◆ Input:
------------
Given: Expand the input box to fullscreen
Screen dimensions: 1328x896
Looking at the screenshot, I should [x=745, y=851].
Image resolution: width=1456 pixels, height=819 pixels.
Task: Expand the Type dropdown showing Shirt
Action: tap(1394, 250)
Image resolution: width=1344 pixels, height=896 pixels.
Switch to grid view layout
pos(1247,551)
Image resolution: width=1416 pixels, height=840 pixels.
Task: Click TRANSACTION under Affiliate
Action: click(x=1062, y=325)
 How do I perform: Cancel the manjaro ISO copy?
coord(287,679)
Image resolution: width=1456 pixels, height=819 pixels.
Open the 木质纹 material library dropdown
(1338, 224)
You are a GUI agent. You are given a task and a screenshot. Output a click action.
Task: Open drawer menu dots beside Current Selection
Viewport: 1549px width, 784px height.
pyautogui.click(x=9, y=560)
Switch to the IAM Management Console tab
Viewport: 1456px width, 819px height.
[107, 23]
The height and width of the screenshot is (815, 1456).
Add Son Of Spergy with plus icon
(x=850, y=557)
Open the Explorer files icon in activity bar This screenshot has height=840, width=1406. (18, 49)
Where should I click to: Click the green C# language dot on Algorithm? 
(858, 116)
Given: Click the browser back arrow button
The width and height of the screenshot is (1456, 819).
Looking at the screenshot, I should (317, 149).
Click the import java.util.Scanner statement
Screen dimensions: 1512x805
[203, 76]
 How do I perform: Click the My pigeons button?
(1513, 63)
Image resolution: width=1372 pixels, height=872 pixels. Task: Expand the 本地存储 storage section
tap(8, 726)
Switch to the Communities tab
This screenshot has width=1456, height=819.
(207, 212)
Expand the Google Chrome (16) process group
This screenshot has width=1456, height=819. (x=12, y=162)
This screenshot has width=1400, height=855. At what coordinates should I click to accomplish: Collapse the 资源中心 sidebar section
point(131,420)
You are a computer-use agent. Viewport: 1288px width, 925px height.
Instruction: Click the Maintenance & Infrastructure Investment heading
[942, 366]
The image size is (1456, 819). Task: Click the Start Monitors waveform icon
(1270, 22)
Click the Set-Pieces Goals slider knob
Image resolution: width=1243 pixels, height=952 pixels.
------------
From the listing above, repeat exactly the lines starting at the line that includes "Switch to grid view layout" and ending at the line that includes "Open the Explorer", with nothing outside that span.

Switch to grid view layout
pos(1247,551)
Image resolution: width=1416 pixels, height=840 pixels.
Task: Click TRANSACTION under Affiliate
Action: click(x=1062, y=325)
 How do I perform: Cancel the manjaro ISO copy?
coord(287,679)
Image resolution: width=1456 pixels, height=819 pixels.
Open the 木质纹 material library dropdown
(1338, 224)
You are a GUI agent. You are given a task and a screenshot. Output a click action.
Task: Open drawer menu dots beside Current Selection
Viewport: 1549px width, 784px height.
pyautogui.click(x=9, y=560)
Switch to the IAM Management Console tab
Viewport: 1456px width, 819px height.
[107, 23]
The height and width of the screenshot is (815, 1456).
Add Son Of Spergy with plus icon
(x=850, y=557)
Open the Explorer files icon in activity bar This screenshot has height=840, width=1406. (18, 49)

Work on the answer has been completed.